Items listed in a dataset:
************
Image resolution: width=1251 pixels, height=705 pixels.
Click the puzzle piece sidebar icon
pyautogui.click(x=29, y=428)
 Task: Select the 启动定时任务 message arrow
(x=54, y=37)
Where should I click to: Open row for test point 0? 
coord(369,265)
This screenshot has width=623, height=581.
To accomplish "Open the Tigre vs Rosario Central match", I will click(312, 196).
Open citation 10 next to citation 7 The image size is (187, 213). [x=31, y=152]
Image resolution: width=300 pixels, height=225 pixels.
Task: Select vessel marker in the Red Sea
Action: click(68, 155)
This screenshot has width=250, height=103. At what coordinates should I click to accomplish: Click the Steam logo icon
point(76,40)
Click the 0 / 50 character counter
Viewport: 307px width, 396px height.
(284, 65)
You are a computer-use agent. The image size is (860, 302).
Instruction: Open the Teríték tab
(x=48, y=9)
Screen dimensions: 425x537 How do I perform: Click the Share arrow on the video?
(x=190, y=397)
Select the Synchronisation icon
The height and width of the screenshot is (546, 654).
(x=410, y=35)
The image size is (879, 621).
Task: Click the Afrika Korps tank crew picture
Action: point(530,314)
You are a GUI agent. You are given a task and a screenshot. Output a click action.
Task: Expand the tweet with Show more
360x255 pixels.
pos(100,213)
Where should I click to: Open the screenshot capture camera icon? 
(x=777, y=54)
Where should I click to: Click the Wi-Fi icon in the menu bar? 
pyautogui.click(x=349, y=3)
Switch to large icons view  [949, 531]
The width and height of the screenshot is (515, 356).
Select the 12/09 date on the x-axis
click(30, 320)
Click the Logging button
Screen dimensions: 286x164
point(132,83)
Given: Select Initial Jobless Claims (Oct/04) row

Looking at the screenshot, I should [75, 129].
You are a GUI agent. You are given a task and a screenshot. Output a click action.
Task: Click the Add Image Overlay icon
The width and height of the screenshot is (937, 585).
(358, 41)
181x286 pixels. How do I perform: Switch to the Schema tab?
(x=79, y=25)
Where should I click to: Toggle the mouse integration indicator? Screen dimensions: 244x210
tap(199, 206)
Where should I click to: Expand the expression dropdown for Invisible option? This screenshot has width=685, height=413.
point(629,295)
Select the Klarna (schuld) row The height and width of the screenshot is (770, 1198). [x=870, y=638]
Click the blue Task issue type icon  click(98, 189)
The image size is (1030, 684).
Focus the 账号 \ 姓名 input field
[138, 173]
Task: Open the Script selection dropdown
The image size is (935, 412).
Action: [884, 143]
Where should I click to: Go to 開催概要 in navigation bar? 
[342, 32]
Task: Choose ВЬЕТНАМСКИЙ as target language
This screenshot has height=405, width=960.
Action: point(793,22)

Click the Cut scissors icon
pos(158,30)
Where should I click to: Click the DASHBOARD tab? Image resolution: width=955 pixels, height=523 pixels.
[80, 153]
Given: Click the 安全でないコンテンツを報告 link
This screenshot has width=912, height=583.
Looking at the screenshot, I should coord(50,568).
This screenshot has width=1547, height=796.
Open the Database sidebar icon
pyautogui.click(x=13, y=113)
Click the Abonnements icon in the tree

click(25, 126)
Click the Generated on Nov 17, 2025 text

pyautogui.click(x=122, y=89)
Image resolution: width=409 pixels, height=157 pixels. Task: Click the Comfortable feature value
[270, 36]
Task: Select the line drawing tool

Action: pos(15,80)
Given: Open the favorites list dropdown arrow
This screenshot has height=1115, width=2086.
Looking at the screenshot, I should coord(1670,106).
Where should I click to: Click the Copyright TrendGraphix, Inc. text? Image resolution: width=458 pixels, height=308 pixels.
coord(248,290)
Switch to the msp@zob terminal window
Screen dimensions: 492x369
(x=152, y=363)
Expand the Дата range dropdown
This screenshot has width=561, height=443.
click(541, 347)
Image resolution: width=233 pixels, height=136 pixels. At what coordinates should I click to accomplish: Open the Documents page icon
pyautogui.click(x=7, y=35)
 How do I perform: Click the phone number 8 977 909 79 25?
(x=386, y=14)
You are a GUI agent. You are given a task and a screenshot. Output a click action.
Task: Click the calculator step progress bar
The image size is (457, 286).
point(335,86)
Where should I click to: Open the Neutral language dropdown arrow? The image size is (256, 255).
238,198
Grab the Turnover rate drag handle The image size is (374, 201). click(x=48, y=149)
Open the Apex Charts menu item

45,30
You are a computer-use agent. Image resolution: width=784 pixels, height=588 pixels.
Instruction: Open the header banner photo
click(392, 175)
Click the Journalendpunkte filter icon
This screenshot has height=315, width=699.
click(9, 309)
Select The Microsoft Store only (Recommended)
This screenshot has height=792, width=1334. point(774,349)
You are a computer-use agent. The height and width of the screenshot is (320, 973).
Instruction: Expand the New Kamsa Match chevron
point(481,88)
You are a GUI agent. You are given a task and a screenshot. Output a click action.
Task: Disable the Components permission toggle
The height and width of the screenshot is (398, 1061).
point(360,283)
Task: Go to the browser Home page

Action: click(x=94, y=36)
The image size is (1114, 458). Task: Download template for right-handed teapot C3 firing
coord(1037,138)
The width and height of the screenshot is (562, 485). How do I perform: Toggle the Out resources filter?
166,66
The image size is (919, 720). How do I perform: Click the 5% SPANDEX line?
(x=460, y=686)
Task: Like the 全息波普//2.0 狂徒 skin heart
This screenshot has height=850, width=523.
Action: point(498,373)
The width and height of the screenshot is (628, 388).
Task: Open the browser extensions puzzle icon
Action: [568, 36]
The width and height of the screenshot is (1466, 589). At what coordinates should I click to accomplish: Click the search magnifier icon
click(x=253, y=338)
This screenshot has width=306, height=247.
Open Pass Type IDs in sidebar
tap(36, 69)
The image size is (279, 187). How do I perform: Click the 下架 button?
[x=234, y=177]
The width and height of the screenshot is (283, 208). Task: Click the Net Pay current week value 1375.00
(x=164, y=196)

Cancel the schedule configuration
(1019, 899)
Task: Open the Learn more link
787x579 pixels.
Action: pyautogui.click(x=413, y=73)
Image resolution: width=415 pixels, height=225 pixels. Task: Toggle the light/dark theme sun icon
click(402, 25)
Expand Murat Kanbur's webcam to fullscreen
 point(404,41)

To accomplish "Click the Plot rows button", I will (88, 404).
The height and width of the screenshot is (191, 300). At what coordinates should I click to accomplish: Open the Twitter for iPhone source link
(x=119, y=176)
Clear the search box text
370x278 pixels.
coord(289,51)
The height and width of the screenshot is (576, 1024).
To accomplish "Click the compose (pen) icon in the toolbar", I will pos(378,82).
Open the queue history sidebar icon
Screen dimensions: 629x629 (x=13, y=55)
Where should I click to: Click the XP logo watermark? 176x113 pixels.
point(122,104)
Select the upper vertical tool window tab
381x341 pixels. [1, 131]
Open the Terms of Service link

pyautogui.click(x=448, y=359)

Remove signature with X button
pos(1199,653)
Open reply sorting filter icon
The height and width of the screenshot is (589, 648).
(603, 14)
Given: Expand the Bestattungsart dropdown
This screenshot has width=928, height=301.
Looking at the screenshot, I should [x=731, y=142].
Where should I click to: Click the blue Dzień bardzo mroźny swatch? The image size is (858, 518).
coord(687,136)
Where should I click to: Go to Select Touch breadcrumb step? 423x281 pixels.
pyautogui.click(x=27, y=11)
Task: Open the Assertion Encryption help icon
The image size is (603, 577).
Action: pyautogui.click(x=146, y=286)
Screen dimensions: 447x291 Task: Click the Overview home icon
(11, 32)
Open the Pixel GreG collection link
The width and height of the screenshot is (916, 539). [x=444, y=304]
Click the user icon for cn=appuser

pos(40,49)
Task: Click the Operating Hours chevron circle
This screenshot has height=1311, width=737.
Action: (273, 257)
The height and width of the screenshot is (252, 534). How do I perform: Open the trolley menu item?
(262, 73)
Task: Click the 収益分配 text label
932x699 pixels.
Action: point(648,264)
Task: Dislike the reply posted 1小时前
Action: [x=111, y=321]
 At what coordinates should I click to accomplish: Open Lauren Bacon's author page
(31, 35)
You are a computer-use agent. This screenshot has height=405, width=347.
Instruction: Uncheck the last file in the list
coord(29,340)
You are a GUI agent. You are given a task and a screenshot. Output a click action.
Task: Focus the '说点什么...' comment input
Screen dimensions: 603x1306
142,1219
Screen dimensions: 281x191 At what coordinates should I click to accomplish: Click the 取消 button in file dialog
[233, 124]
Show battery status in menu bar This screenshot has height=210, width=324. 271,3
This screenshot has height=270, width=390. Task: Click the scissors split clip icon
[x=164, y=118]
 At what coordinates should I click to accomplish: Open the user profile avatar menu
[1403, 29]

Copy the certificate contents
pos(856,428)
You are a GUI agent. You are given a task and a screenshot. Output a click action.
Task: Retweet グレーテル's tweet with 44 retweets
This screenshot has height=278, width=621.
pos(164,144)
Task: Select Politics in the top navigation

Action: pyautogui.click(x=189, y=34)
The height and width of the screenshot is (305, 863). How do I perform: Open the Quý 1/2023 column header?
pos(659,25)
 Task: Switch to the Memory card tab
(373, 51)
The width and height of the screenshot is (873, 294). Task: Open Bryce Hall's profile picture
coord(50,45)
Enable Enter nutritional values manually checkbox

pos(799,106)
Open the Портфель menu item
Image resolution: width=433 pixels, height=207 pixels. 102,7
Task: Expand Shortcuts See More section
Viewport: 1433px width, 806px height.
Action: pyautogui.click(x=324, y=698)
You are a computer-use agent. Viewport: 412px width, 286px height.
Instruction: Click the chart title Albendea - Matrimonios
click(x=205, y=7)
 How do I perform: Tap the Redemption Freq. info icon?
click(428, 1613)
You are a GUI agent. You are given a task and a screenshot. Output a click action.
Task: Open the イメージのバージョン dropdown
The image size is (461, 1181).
************
> [TASK DETAILS] Show all lines in the entries above where the word "tweet" appears.

> [RESPONSE TO THIS EXERCISE]
Task: Expand the tweet with Show more
Task: Retweet グレーテル's tweet with 44 retweets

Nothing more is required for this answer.